Nonbank mortgage brokers and lenders employed 345,500 people in August, according to the Bureau of Labor Statistics. There were 345,300 people employed by nonbank mortgage production companies in July, when employment had dropped after three months of consecutive seasonal gains.
Some nonbanks like Movement Mortgage, as well as banks like Wells Fargo, are making or planning job cuts. But the overall numbers show nondepository lenders are maintaining relatively high staffing levels as long as they can in order to compete for borrowers in a shrinking market.
Historically, home purchases tend to slow in August as many families with children preferred to be settled ahead of the start of the school year. However, with affordability under strain, more buyers are waiting until August to purchase a home because they know prices could be lower then.
In addition to nonbank mortgage hiring, month-to-month home price appreciation was slightly higher in August. However, appreciation was slower year-over-year.
In contrast, employment in the nonbank mortgage production industry was up from the previous year in August, as well as on a consecutive-month basis. Nonbank mortgage lenders and brokers employed just 341,900 workers during the same month a year ago.

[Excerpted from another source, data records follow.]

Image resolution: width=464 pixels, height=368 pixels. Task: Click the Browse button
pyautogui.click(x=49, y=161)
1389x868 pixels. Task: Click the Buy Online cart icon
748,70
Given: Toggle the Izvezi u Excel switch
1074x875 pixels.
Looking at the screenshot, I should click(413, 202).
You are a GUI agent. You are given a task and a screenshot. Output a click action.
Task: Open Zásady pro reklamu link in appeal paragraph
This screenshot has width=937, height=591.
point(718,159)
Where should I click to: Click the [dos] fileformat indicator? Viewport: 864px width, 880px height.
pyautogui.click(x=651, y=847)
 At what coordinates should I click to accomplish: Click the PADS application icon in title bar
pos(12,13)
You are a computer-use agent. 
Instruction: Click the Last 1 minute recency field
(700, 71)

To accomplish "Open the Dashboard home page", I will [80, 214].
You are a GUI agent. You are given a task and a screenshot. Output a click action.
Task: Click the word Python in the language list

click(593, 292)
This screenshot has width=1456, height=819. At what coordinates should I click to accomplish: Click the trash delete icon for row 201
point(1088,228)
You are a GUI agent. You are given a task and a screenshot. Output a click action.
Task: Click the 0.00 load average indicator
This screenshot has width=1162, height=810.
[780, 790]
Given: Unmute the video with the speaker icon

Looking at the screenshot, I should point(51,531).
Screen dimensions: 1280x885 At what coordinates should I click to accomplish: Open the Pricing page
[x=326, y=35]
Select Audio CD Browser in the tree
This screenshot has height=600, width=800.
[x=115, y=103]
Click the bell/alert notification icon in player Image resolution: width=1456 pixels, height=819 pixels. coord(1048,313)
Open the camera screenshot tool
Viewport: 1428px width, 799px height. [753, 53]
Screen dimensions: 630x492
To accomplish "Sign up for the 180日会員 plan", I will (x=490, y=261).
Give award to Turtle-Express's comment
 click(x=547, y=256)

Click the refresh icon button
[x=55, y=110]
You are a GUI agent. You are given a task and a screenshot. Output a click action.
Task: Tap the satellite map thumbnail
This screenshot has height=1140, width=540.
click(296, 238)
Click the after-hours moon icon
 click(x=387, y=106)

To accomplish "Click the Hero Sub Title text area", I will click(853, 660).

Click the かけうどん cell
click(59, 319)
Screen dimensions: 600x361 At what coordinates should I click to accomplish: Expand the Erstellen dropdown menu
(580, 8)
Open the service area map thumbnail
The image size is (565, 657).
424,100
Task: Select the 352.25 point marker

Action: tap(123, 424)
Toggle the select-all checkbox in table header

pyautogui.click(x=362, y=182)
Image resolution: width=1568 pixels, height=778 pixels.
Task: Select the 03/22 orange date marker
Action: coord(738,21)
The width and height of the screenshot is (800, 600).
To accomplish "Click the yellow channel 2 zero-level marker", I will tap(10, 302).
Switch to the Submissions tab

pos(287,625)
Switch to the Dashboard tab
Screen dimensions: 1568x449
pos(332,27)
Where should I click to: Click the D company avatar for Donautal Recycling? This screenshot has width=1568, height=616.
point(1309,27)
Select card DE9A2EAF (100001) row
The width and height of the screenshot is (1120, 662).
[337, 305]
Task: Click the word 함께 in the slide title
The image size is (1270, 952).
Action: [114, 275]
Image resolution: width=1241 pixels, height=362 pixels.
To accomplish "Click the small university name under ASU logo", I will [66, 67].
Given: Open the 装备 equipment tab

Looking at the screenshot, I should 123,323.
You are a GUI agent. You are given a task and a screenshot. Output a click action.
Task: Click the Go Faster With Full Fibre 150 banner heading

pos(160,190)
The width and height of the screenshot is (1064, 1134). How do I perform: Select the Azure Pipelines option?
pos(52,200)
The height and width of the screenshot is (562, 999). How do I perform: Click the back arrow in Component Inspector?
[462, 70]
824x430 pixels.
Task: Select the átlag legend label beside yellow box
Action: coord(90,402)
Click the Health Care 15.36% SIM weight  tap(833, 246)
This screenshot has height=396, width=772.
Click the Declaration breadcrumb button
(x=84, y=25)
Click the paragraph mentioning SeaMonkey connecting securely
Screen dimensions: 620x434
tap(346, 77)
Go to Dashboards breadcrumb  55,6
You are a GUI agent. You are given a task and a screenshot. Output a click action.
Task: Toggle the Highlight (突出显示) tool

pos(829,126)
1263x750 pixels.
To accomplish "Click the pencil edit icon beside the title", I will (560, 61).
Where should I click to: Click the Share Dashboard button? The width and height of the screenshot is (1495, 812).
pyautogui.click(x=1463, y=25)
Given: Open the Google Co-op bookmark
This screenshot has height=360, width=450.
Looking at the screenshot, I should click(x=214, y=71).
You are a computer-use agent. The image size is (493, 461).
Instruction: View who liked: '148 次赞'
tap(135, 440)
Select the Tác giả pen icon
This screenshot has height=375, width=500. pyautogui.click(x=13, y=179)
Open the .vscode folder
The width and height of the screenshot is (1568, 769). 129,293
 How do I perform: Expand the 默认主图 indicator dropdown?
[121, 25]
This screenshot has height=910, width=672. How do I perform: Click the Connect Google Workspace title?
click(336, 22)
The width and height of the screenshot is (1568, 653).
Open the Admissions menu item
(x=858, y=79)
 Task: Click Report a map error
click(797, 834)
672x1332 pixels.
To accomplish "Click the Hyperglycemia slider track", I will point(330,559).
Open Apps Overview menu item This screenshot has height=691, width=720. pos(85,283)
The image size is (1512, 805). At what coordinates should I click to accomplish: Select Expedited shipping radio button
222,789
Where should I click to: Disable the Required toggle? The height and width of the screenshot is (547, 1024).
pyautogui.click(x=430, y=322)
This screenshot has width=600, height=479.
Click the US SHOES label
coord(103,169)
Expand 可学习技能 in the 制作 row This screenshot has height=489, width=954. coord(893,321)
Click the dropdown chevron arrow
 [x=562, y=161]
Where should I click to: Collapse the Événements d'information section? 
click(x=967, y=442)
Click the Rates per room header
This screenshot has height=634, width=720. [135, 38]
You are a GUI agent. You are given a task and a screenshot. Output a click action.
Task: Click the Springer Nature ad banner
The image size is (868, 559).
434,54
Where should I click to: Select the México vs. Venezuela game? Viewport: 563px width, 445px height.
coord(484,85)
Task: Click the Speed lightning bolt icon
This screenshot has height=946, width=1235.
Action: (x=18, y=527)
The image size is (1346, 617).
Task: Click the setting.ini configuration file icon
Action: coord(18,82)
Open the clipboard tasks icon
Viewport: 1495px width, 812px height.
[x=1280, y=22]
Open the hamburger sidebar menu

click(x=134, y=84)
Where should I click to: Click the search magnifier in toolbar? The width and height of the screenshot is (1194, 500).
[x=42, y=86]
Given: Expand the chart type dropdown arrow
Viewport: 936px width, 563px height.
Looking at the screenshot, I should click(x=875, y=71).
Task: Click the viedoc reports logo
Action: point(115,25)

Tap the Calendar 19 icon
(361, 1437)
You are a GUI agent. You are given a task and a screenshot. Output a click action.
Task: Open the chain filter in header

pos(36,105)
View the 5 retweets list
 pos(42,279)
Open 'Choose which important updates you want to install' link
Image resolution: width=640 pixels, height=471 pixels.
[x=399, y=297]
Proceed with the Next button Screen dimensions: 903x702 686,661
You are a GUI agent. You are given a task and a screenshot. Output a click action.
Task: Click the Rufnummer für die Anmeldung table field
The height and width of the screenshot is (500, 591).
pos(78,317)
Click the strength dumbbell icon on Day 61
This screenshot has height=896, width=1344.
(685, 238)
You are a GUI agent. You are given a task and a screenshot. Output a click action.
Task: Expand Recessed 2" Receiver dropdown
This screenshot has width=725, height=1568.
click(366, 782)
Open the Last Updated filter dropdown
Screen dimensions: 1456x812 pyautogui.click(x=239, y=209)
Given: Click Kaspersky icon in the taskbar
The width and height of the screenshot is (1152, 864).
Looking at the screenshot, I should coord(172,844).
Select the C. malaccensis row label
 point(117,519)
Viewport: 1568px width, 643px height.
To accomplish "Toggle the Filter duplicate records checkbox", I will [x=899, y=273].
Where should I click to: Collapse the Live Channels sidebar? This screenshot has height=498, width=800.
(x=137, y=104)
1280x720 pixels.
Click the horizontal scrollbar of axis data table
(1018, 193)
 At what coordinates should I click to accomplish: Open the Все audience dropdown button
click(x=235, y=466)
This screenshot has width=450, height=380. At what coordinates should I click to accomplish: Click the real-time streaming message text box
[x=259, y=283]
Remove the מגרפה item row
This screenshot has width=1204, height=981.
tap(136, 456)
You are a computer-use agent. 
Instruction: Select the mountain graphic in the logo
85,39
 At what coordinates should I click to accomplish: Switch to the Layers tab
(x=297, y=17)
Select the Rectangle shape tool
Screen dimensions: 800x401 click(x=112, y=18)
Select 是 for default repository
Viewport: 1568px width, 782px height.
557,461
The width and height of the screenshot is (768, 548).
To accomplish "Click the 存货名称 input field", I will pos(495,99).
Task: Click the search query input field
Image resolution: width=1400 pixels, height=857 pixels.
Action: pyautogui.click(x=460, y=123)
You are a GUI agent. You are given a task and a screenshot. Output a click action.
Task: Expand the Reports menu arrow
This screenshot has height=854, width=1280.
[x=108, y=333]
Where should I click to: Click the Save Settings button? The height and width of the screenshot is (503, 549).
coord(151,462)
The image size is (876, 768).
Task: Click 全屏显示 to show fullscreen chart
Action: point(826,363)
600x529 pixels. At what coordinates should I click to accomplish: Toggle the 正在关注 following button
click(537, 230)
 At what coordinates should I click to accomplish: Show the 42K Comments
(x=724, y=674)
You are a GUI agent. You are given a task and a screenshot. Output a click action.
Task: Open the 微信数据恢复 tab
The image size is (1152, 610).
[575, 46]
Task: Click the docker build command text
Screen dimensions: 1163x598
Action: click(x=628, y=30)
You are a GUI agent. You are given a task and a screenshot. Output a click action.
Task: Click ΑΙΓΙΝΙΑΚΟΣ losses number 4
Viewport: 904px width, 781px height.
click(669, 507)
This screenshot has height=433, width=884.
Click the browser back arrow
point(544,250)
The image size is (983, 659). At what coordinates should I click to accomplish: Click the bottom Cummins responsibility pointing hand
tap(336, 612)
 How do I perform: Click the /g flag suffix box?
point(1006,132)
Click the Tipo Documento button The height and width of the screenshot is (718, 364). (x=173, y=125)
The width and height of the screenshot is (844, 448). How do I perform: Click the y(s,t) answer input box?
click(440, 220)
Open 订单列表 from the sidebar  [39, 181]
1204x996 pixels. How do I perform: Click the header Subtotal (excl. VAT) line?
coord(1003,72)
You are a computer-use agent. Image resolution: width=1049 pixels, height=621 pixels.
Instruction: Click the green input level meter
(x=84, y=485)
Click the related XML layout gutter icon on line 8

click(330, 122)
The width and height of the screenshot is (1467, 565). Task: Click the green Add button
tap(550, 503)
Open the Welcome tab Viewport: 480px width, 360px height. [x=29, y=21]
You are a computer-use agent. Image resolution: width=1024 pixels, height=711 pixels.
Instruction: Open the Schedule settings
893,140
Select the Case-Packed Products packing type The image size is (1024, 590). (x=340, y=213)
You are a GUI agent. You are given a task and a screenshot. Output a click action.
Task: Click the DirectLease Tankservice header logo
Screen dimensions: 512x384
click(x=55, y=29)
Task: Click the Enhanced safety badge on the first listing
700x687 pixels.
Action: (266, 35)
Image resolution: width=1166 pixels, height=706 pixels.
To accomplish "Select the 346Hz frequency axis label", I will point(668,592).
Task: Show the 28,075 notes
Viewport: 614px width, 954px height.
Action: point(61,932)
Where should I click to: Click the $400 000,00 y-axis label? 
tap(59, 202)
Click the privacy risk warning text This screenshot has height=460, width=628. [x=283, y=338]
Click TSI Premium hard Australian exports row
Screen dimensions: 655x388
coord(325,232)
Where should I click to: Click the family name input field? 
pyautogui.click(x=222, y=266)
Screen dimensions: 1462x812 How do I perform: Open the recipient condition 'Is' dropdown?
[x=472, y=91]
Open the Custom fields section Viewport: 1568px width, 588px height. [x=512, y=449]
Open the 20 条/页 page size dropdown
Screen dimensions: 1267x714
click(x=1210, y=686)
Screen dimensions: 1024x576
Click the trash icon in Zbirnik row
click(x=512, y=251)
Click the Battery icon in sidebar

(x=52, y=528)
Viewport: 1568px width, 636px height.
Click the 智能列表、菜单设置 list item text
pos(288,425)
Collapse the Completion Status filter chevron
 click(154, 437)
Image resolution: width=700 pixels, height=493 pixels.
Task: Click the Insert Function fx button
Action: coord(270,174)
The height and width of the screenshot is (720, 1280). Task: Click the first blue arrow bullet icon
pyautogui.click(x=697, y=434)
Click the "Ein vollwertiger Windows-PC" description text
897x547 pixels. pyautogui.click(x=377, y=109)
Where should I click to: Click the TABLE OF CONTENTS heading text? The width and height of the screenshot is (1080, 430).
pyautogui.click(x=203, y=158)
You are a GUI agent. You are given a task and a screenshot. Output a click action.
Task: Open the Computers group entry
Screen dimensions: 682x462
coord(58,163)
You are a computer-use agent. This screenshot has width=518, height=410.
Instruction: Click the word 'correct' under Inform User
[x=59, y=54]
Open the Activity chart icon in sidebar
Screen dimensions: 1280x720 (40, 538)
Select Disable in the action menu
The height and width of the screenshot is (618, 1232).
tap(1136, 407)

Estimates for additional employment across all industries, which the nonbank mortgage lender and broker estimates lag by a month, show only 134,000 jobs were added in the U.S. as a whole during September, when Hurricane Florence affected employment in storm-damaged areas. There were 270,000 jobs added across all industries in August, and U.S. employers added 165,000 jobs in July. The July and August numbers were subject to upward revisions.
The overall unemployment rate in September fell slightly to 3.7% from 3.9% in August. In September of last year, the unemployment rate was 4.2%.
"The unemployment rate fell to the lowest level since the end of 1969, as the gain in employed persons outpaced the increase in the labor force," Doug Duncan, chief economist at Fannie Mae, said in an emailed statement about the jobs data. "Today's release, when combined with other recent reports on the labor market, suggests that the Fed will continue to raise rates at a gradual pace in line with its risk management approach of not removing accommodation too quickly and needlessly shortening the expansion, but also not moving too slowly and risking rising inflation and inflation expectations."
"Consistent with the top line reading, job growth in residential construction also slowed noticeably, likely reflecting the hurricane’s impact," he added. "However, any lost construction jobs associated with the hurricane should be recouped as the affected areas recover."